From the chapter “A fundamental question” in Jiddu Krishnamurti’s The Awakening of Intelligence. This chapter was from a lecture delivered in Madras on Jan 12, 1968. The closing excerpt (reproduced here) made an impression on me.

Questioner: Sir, if we are not in the past, but in the present, does that also become the past and the future – how are we to know that we are right?

JK: You don’t have to be sure you are right — be wrong! Why are you frightened about being right or wrong? But your question has no validity at all because you are just talking, you are just theorising. You are saying, “If this happens, that would happen.” But if you put it into action then you would know there is no such thing as “going wrong.”

Questioner: Sir, when we go back home we see our children and the past comes in.

Questioner: Shankara may go.

JK: I hope it has gone. Shankara may go but the children remain. (Laughter) Are the children the past? They are in one sense. And as they are living human beings, can you educate them to live completely, in the way we are talking about?

Questioner: Right Sir, you have answered it, sorry.

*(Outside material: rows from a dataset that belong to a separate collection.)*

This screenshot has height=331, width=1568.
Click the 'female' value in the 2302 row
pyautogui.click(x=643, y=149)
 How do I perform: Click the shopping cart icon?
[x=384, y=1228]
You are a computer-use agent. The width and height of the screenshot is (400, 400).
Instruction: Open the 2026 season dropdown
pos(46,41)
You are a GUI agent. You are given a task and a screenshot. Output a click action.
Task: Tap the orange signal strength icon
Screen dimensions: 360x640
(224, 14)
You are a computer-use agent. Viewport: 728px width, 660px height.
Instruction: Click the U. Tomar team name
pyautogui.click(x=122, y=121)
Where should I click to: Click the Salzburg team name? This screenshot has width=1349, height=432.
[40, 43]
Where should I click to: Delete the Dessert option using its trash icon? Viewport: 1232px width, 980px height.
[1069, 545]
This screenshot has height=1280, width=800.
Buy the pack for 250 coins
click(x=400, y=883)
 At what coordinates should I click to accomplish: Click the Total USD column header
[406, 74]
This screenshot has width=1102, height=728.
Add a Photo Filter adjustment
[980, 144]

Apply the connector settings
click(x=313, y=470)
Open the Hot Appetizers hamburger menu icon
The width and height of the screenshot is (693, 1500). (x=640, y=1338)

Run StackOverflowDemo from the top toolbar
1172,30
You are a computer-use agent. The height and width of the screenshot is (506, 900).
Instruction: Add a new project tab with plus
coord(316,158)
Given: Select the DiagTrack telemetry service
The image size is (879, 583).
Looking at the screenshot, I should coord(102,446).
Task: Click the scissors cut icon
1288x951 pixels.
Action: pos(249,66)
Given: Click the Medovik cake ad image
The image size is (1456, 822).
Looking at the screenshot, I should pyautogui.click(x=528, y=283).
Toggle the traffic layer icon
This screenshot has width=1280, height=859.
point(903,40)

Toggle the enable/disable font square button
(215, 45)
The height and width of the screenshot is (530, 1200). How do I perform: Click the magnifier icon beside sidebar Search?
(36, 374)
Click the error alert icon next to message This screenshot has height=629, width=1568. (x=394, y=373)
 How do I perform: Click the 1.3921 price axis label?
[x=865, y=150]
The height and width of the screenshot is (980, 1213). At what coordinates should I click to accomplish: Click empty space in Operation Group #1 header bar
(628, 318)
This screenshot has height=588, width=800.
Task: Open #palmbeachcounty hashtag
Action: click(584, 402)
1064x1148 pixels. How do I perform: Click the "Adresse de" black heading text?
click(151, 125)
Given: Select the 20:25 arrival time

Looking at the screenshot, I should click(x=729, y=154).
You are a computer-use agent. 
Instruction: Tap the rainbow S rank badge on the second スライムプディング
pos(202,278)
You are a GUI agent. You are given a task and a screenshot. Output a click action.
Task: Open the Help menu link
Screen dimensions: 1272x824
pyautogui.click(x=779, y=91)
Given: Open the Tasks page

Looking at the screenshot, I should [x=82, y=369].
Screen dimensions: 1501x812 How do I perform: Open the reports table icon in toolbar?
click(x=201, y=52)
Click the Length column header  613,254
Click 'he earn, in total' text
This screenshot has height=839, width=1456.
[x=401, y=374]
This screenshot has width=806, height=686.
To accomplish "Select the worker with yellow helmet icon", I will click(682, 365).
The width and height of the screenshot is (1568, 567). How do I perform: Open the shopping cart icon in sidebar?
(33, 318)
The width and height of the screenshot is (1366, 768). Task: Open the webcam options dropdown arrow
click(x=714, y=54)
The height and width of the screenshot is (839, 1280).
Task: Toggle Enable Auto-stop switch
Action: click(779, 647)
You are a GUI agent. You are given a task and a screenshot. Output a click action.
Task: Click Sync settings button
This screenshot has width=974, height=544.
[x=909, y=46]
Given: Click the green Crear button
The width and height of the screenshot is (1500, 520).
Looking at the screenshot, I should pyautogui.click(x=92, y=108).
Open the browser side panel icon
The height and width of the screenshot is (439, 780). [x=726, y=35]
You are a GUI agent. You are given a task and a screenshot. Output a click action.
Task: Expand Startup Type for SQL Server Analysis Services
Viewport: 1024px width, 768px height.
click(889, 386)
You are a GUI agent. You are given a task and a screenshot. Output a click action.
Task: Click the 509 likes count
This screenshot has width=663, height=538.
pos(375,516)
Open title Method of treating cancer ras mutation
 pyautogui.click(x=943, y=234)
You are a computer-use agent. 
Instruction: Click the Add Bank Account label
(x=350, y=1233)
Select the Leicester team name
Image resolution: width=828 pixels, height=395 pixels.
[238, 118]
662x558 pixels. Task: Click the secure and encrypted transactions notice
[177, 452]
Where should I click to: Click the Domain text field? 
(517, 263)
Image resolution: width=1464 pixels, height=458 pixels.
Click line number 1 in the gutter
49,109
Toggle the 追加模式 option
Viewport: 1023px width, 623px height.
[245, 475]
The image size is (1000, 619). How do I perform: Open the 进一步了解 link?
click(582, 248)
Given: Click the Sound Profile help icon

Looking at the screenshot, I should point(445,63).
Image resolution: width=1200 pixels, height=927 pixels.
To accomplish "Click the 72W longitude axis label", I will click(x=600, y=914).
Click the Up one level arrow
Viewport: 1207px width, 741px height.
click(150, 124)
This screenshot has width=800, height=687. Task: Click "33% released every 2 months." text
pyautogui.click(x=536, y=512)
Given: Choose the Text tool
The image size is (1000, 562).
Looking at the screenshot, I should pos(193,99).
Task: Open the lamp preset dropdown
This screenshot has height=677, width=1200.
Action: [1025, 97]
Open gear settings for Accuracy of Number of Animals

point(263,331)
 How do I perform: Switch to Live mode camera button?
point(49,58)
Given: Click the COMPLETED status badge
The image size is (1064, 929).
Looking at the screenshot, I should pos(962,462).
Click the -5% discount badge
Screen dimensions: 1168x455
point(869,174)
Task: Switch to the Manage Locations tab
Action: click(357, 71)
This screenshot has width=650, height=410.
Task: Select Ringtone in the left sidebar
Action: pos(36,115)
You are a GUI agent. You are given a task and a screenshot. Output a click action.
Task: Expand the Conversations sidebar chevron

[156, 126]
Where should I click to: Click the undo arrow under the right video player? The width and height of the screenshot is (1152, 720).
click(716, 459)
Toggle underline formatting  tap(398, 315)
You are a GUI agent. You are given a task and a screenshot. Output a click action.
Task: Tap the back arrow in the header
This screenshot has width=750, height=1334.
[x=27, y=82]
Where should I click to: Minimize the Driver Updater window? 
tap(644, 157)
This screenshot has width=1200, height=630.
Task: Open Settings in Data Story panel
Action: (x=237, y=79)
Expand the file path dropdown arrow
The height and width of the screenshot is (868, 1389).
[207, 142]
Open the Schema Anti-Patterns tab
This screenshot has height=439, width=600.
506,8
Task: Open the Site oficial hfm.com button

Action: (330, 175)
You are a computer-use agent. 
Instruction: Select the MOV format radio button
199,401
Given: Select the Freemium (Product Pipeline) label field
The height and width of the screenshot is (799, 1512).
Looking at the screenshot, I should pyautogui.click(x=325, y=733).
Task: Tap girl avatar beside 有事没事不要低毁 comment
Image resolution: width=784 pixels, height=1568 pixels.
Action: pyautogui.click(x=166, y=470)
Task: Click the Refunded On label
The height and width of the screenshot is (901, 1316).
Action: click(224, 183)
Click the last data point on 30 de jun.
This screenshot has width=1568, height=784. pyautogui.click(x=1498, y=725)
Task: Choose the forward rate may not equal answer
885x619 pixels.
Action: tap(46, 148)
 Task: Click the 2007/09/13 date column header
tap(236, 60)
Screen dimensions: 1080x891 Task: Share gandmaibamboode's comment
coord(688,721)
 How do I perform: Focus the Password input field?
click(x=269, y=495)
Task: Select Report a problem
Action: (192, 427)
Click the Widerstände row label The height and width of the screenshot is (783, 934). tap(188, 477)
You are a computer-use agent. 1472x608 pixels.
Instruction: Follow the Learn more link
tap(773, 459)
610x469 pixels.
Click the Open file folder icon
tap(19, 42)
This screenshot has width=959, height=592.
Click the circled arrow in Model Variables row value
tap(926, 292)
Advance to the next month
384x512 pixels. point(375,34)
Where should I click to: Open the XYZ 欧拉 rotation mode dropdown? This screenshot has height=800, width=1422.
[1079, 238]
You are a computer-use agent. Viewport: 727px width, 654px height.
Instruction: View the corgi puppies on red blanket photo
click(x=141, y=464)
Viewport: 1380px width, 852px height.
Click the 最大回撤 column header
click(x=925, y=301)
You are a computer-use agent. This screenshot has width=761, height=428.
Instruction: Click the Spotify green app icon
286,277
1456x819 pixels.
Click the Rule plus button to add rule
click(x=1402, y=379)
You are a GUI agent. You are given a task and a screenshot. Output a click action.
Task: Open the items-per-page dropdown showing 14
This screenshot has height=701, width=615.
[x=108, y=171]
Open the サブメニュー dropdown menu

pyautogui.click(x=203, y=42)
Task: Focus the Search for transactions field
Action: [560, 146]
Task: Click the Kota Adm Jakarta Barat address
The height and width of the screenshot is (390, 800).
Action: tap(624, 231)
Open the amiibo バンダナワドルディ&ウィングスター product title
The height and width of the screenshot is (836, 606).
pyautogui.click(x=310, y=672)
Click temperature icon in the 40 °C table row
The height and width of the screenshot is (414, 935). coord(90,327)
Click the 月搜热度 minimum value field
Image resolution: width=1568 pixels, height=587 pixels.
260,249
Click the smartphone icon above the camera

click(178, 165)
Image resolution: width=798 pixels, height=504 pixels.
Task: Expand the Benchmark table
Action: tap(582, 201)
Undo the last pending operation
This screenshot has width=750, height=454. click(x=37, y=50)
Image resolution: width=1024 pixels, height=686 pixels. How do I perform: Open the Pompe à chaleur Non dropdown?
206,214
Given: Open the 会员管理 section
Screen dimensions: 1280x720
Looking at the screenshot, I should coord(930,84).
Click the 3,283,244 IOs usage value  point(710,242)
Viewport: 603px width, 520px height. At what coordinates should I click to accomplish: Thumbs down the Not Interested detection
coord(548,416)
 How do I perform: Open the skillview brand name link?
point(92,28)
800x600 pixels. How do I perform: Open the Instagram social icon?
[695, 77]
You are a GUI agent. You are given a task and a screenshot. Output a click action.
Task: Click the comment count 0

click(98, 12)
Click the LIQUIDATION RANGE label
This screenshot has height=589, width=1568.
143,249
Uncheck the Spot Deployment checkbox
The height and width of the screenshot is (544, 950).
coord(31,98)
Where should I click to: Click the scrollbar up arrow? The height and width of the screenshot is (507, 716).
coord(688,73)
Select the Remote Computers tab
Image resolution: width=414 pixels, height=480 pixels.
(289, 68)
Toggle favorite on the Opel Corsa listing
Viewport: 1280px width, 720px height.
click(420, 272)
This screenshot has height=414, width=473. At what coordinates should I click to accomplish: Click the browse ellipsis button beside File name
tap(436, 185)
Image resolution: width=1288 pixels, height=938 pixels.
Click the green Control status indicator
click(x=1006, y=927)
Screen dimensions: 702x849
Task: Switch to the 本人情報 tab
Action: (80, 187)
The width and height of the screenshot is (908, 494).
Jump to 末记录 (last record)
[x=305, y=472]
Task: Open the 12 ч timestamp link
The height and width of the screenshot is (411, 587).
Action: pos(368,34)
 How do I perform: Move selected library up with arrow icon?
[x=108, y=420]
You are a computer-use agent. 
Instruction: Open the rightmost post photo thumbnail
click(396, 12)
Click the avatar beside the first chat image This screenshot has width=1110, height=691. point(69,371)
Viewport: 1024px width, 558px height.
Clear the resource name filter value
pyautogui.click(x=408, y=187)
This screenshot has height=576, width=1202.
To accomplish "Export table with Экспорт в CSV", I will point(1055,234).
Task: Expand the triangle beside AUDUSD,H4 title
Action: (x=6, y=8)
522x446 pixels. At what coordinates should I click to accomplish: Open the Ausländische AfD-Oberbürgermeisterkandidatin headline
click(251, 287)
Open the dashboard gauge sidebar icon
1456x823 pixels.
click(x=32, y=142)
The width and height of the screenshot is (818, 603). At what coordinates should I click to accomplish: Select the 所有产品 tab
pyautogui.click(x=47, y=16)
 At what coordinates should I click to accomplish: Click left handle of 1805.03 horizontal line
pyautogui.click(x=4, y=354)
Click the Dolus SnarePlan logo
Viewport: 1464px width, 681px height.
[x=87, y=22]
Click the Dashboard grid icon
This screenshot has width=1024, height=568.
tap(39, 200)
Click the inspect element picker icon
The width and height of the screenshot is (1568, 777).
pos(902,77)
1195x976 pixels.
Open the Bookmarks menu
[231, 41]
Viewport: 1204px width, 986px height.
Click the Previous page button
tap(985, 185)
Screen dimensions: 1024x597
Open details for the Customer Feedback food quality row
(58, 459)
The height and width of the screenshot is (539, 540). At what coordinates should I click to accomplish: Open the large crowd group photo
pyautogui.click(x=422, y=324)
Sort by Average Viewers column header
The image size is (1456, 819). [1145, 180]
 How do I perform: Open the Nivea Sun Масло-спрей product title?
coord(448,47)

JK: That means I have to help them to be intelligent, I have to help them to be sensitive, because sensitivity, highest sensitivity is the highest intelligence. Therefore if there are no schools around you, you have to help them at home to be sensitive, to look at the trees, to look at the flowers, to listen to the birds, to plant a tree if you have a little yard — or if you have no yard to have a tree in a pot and to look at it, to cherish it, to water it, not to tear its leaves. And as the schools do not want them to be sensitive, educated, intelligent (schools only exist to pass exams and get a job) you have to help them at home, to help them to discuss with you, why you go to a temple, why you do this ceremony, why you read the Bible, the Gita — you follow? — so that they are questioning you all the time, so that neither you nor anyone else becomes an authority. But I am afraid you won’t do any of this because the climate, the food, the tradition is too much for you, so you slip back and lead a monstrously ugly life. But I think, if you have the energy, the drive, the passion, that is the only way to live.